Evidence from the stop-EGFP mouse supports a niche-sharing model of epidermal proliferative units

Abstract

The classical model of epidermal proliferative units (EPUs) postulates that each EPU is composed of a single column of corneocytes plus epidermal cells directly below the column and is maintained by a single stem cell within the unit. Using the stop-enhanced green fluorescent protein (stop-EGFP) transgenic mouse system, we previously showed epidermal stem cell clonal lineages could produce multiple adjacent corneocytes (i.e. epidermal cells belonging to multiple adjacent EPUs), contradicting the classical EPU model. One possible problem with our earlier study was that N-ethyl-N-nitrosourea (ENU) was used to generate mutations for clonal analysis. This could alter the normal environment of the epidermal tissue and might lead to an artificial expansion of stem cell clonal lineages.
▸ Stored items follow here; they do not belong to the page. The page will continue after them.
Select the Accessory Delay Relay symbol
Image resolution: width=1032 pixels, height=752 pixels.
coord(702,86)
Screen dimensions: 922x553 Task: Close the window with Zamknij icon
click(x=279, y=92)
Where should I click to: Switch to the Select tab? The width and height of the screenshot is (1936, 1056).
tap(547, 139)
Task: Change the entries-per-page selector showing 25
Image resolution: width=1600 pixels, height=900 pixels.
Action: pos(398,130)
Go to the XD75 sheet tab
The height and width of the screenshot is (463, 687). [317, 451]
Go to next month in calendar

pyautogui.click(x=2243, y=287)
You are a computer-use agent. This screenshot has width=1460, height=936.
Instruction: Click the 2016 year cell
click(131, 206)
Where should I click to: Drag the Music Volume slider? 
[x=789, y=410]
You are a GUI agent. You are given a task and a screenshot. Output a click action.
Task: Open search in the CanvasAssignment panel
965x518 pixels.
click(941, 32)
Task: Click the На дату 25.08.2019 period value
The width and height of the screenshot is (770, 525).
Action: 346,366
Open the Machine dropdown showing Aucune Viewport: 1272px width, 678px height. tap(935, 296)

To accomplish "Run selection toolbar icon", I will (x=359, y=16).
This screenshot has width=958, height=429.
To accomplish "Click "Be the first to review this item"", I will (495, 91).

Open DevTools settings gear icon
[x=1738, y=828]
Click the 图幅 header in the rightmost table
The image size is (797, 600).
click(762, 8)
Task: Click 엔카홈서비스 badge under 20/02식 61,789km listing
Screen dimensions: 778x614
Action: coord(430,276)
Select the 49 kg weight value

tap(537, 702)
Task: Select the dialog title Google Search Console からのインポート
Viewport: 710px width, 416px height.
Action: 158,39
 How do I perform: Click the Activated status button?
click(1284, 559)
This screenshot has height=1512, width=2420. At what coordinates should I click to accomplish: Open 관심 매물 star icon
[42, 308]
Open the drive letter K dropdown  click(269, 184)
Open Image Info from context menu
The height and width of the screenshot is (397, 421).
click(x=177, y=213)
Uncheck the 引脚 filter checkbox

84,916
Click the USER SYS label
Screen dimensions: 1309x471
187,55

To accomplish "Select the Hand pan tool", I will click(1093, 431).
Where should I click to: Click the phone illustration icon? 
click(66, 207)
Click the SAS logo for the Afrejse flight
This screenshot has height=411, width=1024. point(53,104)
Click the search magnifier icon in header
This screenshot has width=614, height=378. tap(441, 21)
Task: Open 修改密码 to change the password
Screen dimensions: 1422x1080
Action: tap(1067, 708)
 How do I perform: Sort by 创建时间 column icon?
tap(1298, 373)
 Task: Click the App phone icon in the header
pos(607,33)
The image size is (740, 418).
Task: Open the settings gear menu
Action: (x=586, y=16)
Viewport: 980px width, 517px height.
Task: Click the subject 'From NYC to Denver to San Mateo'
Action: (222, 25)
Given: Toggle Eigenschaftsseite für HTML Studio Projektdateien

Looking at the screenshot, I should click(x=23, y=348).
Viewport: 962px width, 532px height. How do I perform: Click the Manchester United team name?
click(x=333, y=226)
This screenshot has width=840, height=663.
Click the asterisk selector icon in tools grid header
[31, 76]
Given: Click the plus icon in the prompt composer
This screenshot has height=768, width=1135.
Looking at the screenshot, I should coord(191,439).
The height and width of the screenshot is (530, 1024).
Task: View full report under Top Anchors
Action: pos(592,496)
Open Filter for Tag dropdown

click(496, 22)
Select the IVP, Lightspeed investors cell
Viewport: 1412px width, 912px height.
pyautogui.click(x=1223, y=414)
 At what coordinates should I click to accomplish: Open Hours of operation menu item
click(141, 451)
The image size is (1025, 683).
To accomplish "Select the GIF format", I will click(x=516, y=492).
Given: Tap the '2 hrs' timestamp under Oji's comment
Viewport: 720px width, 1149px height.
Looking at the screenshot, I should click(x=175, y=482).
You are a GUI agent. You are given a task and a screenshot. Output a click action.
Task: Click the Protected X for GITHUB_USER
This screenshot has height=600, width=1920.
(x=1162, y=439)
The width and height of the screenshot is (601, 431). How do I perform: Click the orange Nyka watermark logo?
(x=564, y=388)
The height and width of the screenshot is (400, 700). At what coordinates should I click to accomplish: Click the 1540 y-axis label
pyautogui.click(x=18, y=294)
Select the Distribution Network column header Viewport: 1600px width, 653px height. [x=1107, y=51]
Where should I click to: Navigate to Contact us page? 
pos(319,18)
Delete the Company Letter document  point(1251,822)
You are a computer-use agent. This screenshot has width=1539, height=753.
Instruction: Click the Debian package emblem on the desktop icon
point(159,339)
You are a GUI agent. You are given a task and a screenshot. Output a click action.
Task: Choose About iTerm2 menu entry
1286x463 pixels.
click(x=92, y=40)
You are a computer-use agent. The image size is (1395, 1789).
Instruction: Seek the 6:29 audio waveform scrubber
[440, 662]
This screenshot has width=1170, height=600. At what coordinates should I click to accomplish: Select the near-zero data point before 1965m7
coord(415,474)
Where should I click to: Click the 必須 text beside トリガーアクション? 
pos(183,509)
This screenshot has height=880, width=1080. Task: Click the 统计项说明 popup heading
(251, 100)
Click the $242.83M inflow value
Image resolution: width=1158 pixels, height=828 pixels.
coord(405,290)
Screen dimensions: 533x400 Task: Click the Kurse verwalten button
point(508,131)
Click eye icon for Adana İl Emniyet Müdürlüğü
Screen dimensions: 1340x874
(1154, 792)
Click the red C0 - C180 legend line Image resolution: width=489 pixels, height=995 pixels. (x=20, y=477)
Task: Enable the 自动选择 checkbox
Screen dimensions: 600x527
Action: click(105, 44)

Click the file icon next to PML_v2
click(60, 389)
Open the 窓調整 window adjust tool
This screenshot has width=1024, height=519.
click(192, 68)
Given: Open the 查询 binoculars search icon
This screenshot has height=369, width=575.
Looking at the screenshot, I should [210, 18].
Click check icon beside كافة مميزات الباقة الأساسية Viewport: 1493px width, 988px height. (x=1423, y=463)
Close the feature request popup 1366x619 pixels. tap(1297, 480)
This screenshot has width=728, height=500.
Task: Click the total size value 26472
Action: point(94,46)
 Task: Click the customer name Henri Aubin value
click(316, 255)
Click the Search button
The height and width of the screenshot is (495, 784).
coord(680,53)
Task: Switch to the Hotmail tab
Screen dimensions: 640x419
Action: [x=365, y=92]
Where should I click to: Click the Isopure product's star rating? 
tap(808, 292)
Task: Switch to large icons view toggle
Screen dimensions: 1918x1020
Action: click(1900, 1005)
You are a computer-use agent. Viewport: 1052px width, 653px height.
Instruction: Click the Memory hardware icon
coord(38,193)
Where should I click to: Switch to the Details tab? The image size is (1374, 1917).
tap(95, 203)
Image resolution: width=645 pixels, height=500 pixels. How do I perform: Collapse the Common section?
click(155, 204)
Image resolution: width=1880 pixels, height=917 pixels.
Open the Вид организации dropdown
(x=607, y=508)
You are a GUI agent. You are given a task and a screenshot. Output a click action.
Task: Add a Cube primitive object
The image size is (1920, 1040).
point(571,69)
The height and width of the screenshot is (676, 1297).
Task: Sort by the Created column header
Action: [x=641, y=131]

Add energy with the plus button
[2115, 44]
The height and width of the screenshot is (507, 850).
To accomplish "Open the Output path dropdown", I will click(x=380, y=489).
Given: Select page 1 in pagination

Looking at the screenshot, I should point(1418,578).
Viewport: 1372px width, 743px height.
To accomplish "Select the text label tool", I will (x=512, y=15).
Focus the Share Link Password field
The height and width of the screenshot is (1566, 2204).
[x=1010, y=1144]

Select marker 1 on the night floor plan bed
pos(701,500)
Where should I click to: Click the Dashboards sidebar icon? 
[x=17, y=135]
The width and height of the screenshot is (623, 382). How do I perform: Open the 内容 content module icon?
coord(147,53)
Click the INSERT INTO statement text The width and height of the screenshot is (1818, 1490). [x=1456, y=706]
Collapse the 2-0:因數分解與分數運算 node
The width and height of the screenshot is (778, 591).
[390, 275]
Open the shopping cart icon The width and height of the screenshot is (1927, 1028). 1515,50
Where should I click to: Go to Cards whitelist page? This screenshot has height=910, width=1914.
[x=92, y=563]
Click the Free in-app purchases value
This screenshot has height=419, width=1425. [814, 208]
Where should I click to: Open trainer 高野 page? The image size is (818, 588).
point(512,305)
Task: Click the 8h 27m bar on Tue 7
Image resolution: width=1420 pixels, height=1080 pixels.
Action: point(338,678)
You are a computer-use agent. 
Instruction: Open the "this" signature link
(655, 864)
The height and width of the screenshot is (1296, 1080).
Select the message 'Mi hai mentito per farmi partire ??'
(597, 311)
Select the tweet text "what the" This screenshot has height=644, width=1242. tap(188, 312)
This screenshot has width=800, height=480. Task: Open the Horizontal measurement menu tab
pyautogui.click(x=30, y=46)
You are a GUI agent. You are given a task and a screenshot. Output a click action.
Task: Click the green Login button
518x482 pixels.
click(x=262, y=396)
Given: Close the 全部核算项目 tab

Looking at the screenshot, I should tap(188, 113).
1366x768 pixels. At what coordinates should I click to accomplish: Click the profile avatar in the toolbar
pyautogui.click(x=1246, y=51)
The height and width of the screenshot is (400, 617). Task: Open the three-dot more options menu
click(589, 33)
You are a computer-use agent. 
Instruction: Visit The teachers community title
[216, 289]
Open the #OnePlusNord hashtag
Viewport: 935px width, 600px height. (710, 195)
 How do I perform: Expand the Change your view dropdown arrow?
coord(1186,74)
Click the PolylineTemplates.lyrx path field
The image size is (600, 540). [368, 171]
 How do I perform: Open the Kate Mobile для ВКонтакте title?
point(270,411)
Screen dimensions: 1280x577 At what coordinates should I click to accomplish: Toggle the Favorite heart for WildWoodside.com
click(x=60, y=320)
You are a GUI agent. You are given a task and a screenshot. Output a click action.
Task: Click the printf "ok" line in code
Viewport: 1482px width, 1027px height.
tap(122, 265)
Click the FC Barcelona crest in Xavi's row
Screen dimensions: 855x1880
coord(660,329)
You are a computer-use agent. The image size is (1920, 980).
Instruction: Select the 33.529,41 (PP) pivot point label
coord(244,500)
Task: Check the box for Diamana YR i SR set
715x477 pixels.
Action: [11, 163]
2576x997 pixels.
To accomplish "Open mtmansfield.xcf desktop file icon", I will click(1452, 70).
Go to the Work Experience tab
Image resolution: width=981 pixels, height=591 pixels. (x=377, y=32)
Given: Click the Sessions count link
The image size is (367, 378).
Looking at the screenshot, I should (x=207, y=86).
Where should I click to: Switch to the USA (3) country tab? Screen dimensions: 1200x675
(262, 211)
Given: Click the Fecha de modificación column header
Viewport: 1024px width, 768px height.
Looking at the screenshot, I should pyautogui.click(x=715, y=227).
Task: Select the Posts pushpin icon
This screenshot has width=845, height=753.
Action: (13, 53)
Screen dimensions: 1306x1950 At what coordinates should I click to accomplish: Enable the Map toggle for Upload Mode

In this study, we replicate our earlier findings using untreated stop-EGFP mice and relying on spontaneous mutations to generate clonal cell lineages. We propose an alternative to the classical EPU model to explain the dynamic nature of epidermal proliferation. Our niche-sharing model of EPUs allows epidermal cells to horizontally migrate among EPUs, so that multiple stem cells cooperatively maintain a larger proliferative compartment.